**TEXT SHOWN:**
+++

United States District Court, Western District of Arkansas
May 30, 2023
CIVIL 2:22-cv-02131-PKH-MEF (W.D. Ark. May. 30, 2023)

Opinion

CIVIL 2:22-cv-02131-PKH-MEF

05-30-2023

CHRISTOPHER MICHAEL LECLAIRE PLAINTIFF v. DEPUTY RICHARD DYER, Crawford County Sheriff's Department; DEPUTY BRANDON CHANCEY, Crawford County Sheriff's Department; BRIAN TEJADA, Parole Officer Sebastian County DEFENDANTS


REPORT AND RECOMMENDATION OF THE MAGISTRATE JUDGE

HON. MARK E. FORD UNITED STATES MAGISTRATE JUDGE

Plaintiff, Christopher Michael LeClaire (“LeClaire”), a prisoner, filed the above-captioned civil rights matter pursuant to 42 U.S.C. § 1983. LeClaire proceeds pro se and in forma pauperis (IFP). (ECF No. 3). The Court initially recommended that this matter be stayed pursuant to the Younger abstention principles because the factual predicate of the Complaint-the circumstances surrounding Plaintiff's arrest and subsequent incarceration-was also the subject of ongoing state criminal proceedings. (ECF No. 6). Those criminal proceedings resolved, and Plaintiff requested that the stay be lifted. (ECF No. 8). The Court granted Plaintiff's motion to reopen the case and directed him to file an Amended Complaint. (ECF No. 9).

+++

**SUPPLIED MATERIAL:**
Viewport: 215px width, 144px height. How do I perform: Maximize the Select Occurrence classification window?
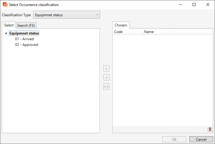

+++

**TASKS TO PERFORM:**
1 - List every ECF number cited in the magistrate judge's report.
2 - Print the passage of the magistrate judge's report starting with "REPORT AND RECOMMENDATION" and going on through "(ECF No. 9).".

**SOLVED PROBLEMS:**
1 -
ECF No. 3
ECF No. 6
ECF No. 8
ECF No. 9

2 -
REPORT AND RECOMMENDATION OF THE MAGISTRATE JUDGE

HON. MARK E. FORD UNITED STATES MAGISTRATE JUDGE

Plaintiff, Christopher Michael LeClaire (“LeClaire”), a prisoner, filed the above-captioned civil rights matter pursuant to 42 U.S.C. § 1983. LeClaire proceeds pro se and in forma pauperis (IFP). (ECF No. 3). The Court initially recommended that this matter be stayed pursuant to the Younger abstention principles because the factual predicate of the Complaint-the circumstances surrounding Plaintiff's arrest and subsequent incarceration-was also the subject of ongoing state criminal proceedings. (ECF No. 6). Those criminal proceedings resolved, and Plaintiff requested that the stay be lifted. (ECF No. 8). The Court granted Plaintiff's motion to reopen the case and directed him to file an Amended Complaint. (ECF No. 9).